The Limburgs further argue that the underreporting of gross receipts is not material since Treasury Regulation Sec. 61-3(a) mandates that gross income be reported, not gross receipts. This argument is meritless since the reporting provision does not in any way suggest that gross receipts are immaterial. The provision simply states that gross income from a business must be reported. Moreover, evidence that the Limburgs knowingly underreported their gross receipts could justifiably raise the inference that they subscribed to a false income tax return in violation of 26 U.S.C. § 7206(1). See e.g., United States v. Marabelles, 724 F.2d 1374, 1380-81 (9th Cir. 1984).

We find that the government produced substantial evidence from which a jury could find the defendants guilty beyond a reasonable doubt on these charges.

The Limburgs also contend that the trial court committed reversible error in excluding much of the testimony of Charles Pless. Pless was called as a witness by the defense. He testified that he discovered the unreported gross receipts, informed the Limburgs, and that they then expressed surprise. This portion of the testimony was excluded by the trial judge on the basis of Rule 407 of the Federal Rules of Evidence. Rule 407 provides that subsequent preventative measures are inadmissible to prove negligence or culpable conduct in connection with an event. This Rule is usually applied in the context of safety measures. The Limburgs called Pless to testify as to their "state of mind" or lack of intent to submit false returns. Therefore, Rule 407 was erroneously invoked in this case.

The record is replete with evidence from which the jury could find the requisite intent to file false returns for the years 1979 and 1980. Both Myron and Eileen Limburg testified to essentially the same substance as the Pless testimony. The government never disputed the Limburgs' cooperation during the investigation or their contacts with Pless. Although it was error to exclude this relevant testimony from Pless, this error was not prejudicial. The jury heard the same testimony from the defendants and was not convinced of their lack of knowledge or intent to file the false returns.

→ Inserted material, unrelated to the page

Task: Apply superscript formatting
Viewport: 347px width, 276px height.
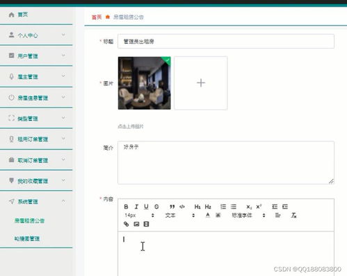Action: (259, 207)
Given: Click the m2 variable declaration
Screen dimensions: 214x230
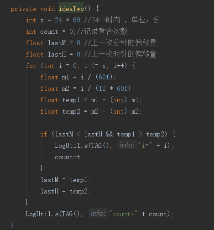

Finally, the appellants argue that the presence of fraud in the ratification of the Sixteenth Amendment of the United States Constitution required dismissal of the indictment. The Limburgs contend that the required number of state legislatures never ratified the amendment and that the then Secretary of State falsified the certification record.

The Sixteenth Amendment has been in existence for 73 years and has been applied by the Supreme Court in countless cases. While this alone is not sufficient to bar judicial inquiry, it is persuasive on the amendment's validity. The defendants fail to show that the amendment was never ratified. They offer no authority that a state's ratifying resolution may not differ slightly from the proposed amendment. Appellants' counsel made the same argument in the Seventh Circuit where it was rejected. See, United States v. Foster, 789 F.2d 457, 462-63 (7th Cir. 1986), and United States v. Thomas, 788 F.2d 1250, 1253 (7th Cir. 1986).

The defendants' conviction in the District Court is affirmed.

AFFIRMED.

WIDENER, Circuit Judge, concurring:

I concur in the judgment of the court.

I concur without reservation in all of the opinion of the majority except part II.

I concur in part II of the opinion only because of our decision in United States v. Portsmouth Paving Corp., 694 F.2d 312 (4th Cir. 1982), in which the same question was presented in only slightly different context and decided adversely to the criminal defendant there.